Just use the same word as above.
>
> With that change, the are some slight improvement in the performance
> of the queue spinlock in the 5M loop micro-benchmark run on a 4-socket
> Westere-EX machine as shown in the tables below.
>
> [Standalone/Embedded - same node]
> # of tasks Before patch After patch %Change
> ---------- ----------- ---------- -------
> 3 2324/2321 2248/2265 -3%/-2%
> 4 2890/2896 2819/2831 -2%/-2%
> 5 3611/3595 3522/3512 -2%/-2%
> 6 4281/4276 4173/4160 -3%/-3%
> 7 5018/5001 4875/4861 -3%/-3%
> 8 5759/5750 5563/5568 -3%/-3%
>
> [Standalone/Embedded - different nodes]
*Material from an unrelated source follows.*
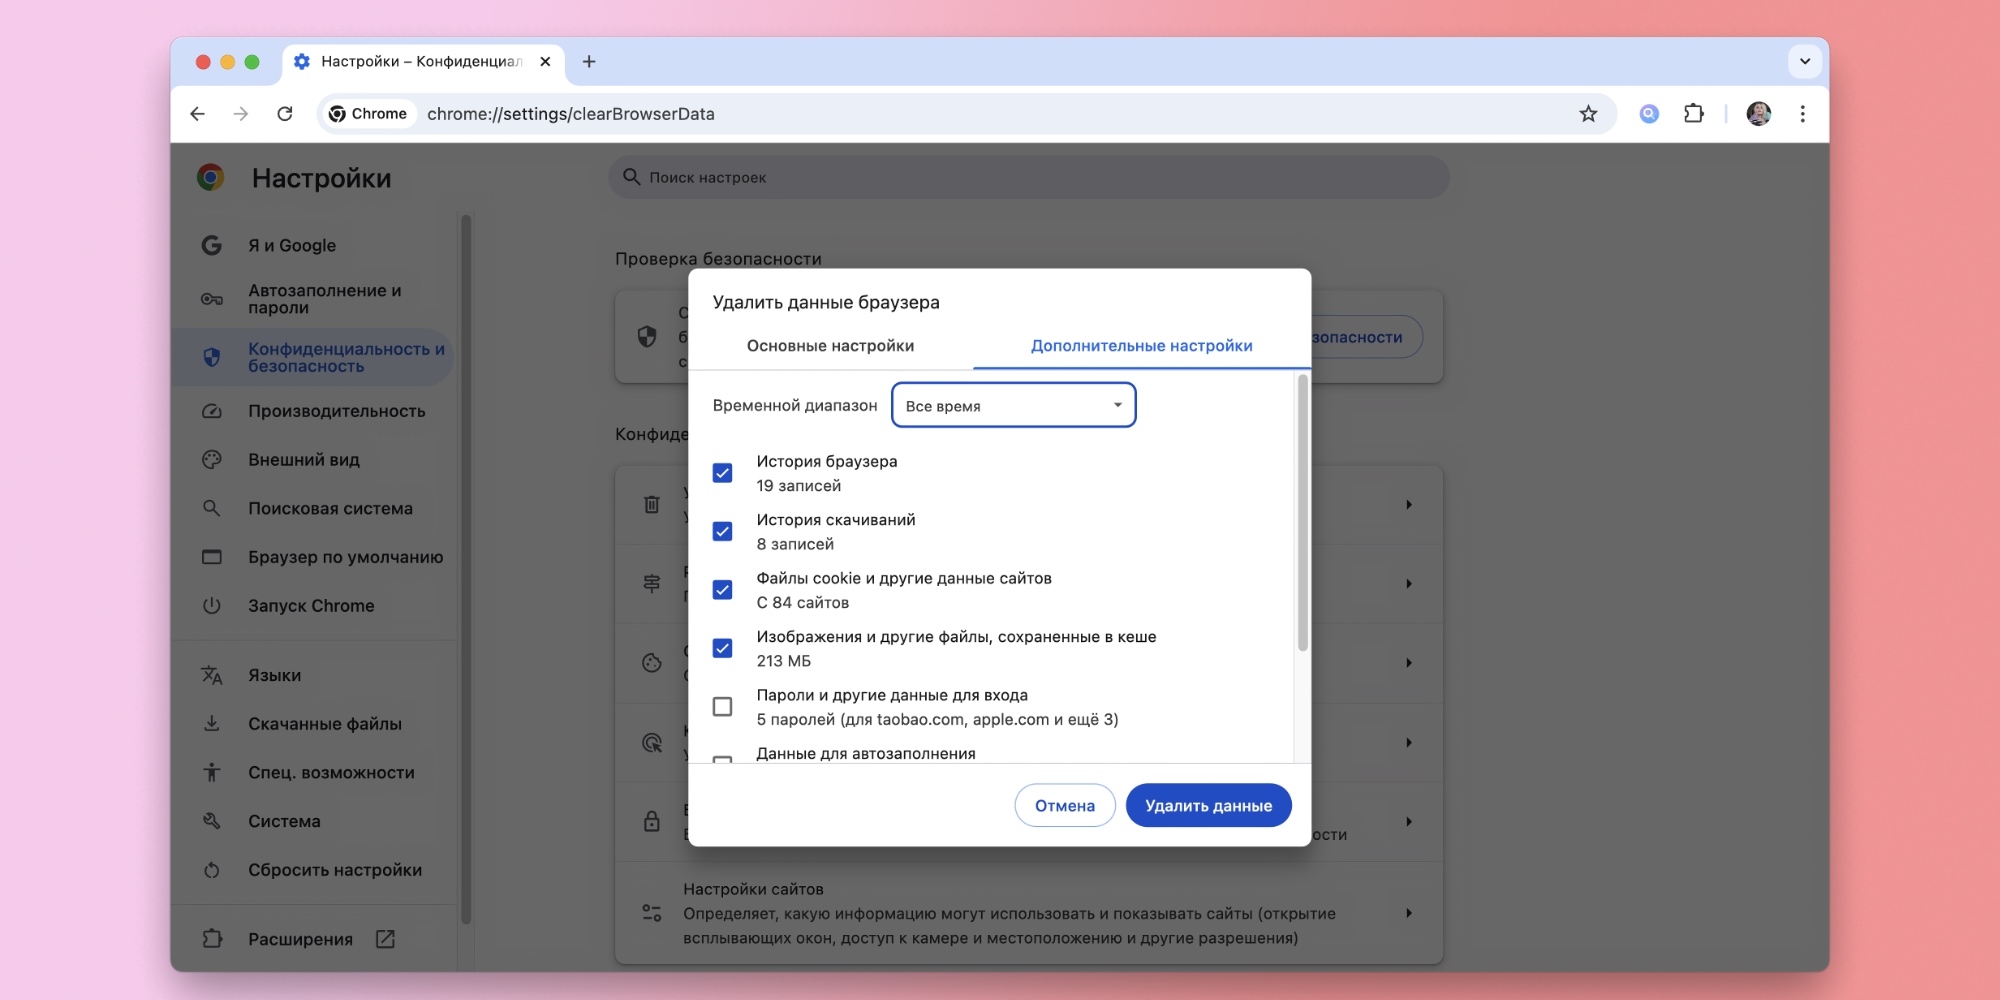Go back using the back arrow
2000x1000 pixels.
point(198,114)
> # of tasks Before patch After patch %Change
> ---------- ----------- ---------- -------
> 3 12242/12237 12087/12093 -1%/-1%
> 4 10688/10696 10507/10521 -2%/-2%
>
> It was also found that this change produced a much bigger performance
> improvement in the newer IvyBridge-EX chip and was essentially to close
> the performance gap between the ticket spinlock and queue spinlock.
>
> The disk workload of the AIM7 benchmark was run on a 4-socket
> Westmere-EX machine with both ext4 and xfs RAM disks at 3000 users
> on a 3.14 based kernel. The results of the test runs were:
>
> AIM7 XFS Disk Test
> kernel JPM Real Time Sys Time Usr Time
> ----- --- --------- -------- --------
> ticketlock 5678233 3.17 96.61 5.81
> qspinlock 5750799 3.13 94.83 5.97
>
> AIM7 EXT4 Disk Test
> kernel JPM Real Time Sys Time Usr Time
> ----- --- --------- -------- --------
> ticketlock 1114551 16.15 509.72 7.11
> qspinlock 2184466 8.24 232.99 6.01
>
> The ext4 filesystem run had a much higher spinlock contention than
> the xfs filesystem run.
>
> The "ebizzy -m" test was also run with the following results:
>
> kernel records/s Real Time Sys Time Usr Time
> ----- --------- --------- -------- --------
> ticketlock 2075 10.00 216.35 3.49
> qspinlock 3023 10.00 198.20 4.80
>
> Signed-off-by: Waiman Long <Waiman.Long@...com>
> Signed-off-by: Peter Zijlstra <peterz@...radead.org>
> ---
> kernel/locking/qspinlock.c | 59 ++++++++++++++++++++++++++++++++-------------
> 1 file changed, 43 insertions(+), 16 deletions(-)
>
> --- a/kernel/locking/qspinlock.c
> +++ b/kernel/locking/qspinlock.c
> @@ -93,24 +93,33 @@ static inline struct mcs_spinlock *decod
> * By using the whole 2nd least significant byte for the pending bit, we
> * can allow better optimization of the lock acquisition for the pending
> * bit holder.
> + *
> + * This internal structure is also used by the set_locked function which
> + * is not restricted to _Q_PENDING_BITS == 8.
> */
> -#if _Q_PENDING_BITS == 8
> -
> struct __qspinlock {
> union {
> atomic_t val;
> - struct {
> #ifdef __LITTLE_ENDIAN
> + u8 locked;
> + struct {
> u16 locked_pending;
> u16 tail;
> + };
> #else
> + struct {
> u16 tail;
> u16 locked_pending;
> -#endif
> };
> + struct {
> + u8 reserved[3];
> + u8 locked;
> + };
> +#endif
> };
> };
>
> +#if _Q_PENDING_BITS == 8
> /**
> * clear_pending_set_locked - take ownership and clear the pending bit.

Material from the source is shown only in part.